PROVIDED DATA:
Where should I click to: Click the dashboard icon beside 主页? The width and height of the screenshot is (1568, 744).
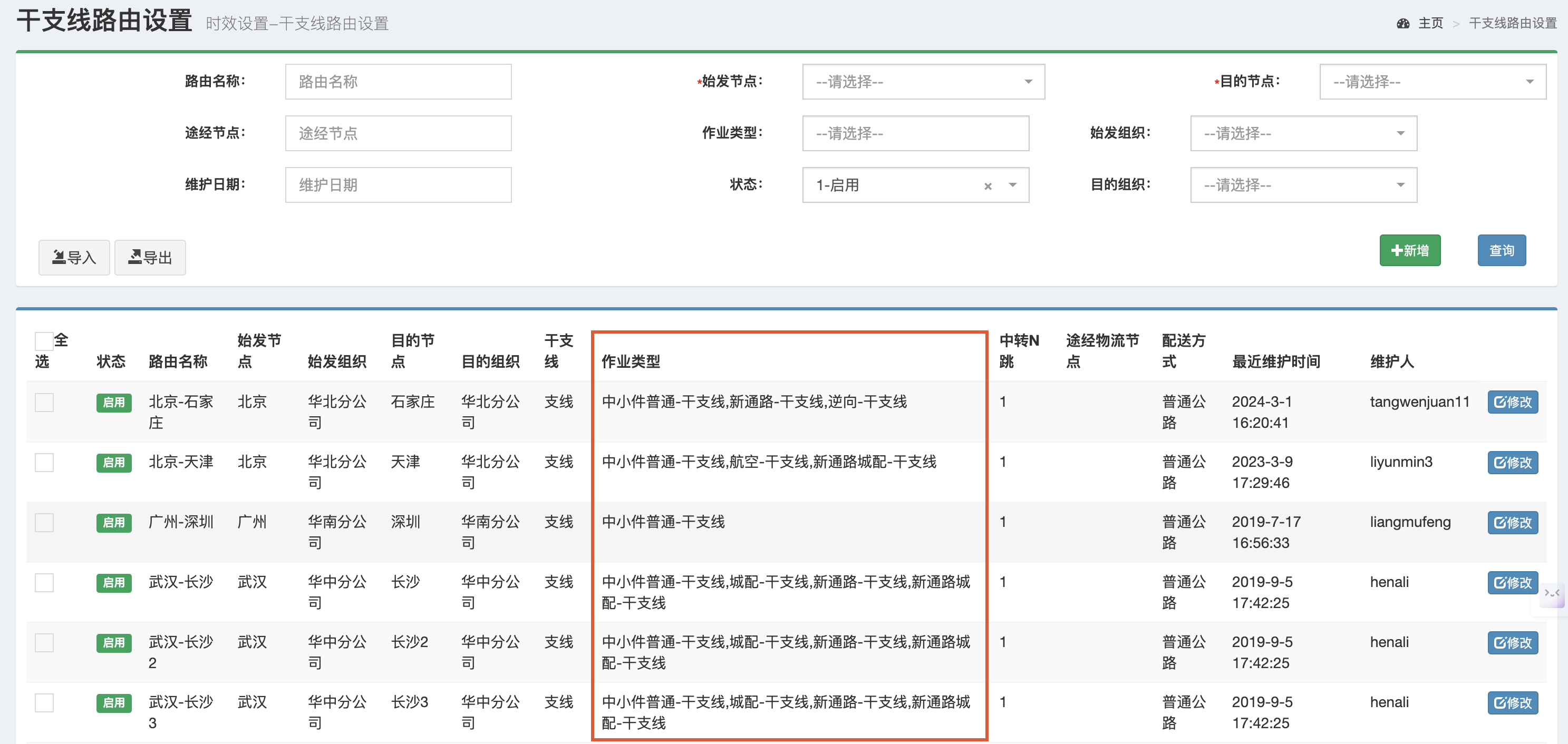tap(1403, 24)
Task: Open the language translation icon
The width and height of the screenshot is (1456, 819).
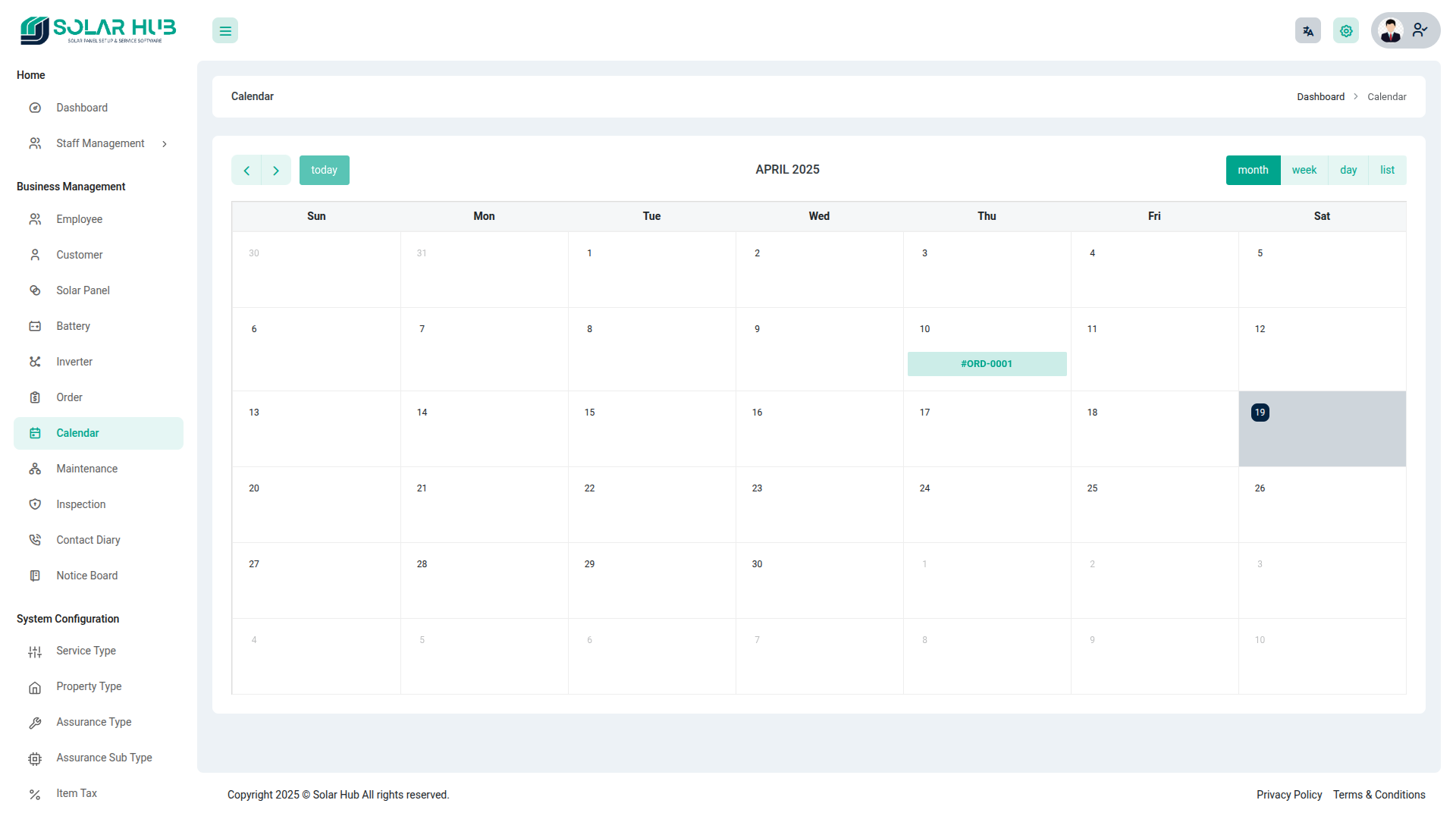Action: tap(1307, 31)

DIRECTIONS FOR THIS TASK:
Output all of the data exactly as it stands, minus any images.

RESPONSE TO THE TASK:
Where should I click to: Click the dashboard icon beside 主页? The width and height of the screenshot is (1568, 744).
tap(1403, 24)
Task: Open the language translation icon
The width and height of the screenshot is (1456, 819).
Action: tap(1307, 31)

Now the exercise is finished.